Technology and Innovation

January 31, 2024

January 31, 2024

In late January, Rep. Jason Smith (R-MO) and Senator Rob Wyden (D-OR)  introduced the Tax Relief for American Families and Workers Act, a bipartisan proposal to promote innovation and restore America’s global competitiveness. The new agreement extends the 2017 Tax Cuts and Jobs Act (TCJA), addressing critical provisions, including restoring full and immediate expensing of research and development (R&D) costs, renewing interest deductions, and allowing full expensing of new machines or equipment. These changes would provide both small and large businesses with various avenues to innovate and manage unforeseen costs, like rising interest rates. 

Currently, businesses are required to write off domestic R&D expenses over five years and non-domestic R&D over 15 years, a process called “amortization.” As markets and consumer attitudes can change drastically from year to year, amortization requirements can hinder R&D investment by making it both more costly and risky. The new provision eliminates this requirement, allowing businesses to deduct R&D expenses immediately. The change alone could stimulate $70 billion in new R&D investment. 

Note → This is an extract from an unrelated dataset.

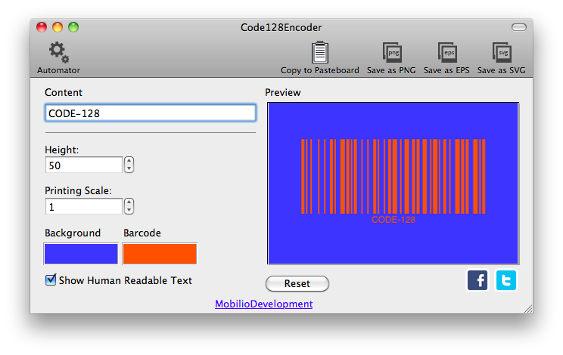Decrease Printing Scale with down arrow
The height and width of the screenshot is (355, 563).
[129, 210]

Next, the new proposal restores more flexible interest deductions to minimize businesses’ tax liability. In 2023, the Federal Reserve raised interest rates to the highest levels in nearly 25 years, disproportionately affecting small businesses that found it more expensive to borrow money to invest. Smaller firms are already at a disadvantage, with interest costing six percent of their revenue compared to two percent for larger businesses. Restoring interest deductions would ease the financial strain on small firms, enabling them to hire new employees and invest in capital improvements. The proposal is estimated to generate 867,000 jobs and an additional $58 billion in take-home pay for American workers. 

Lastly, the extension of 100 percent bonus depreciation allows businesses to fully deduct the cost of new business assets immediately, reducing their tax liability. Under current law, businesses can only write off a portion of the cost associated with new capital investment, with the allowable deduction decreasing 20% each year until it reaches zero in 2026. Over half of U.S. businesses have utilized this provision in the past to finance capital improvements and boost productivity through purchases of new equipment. 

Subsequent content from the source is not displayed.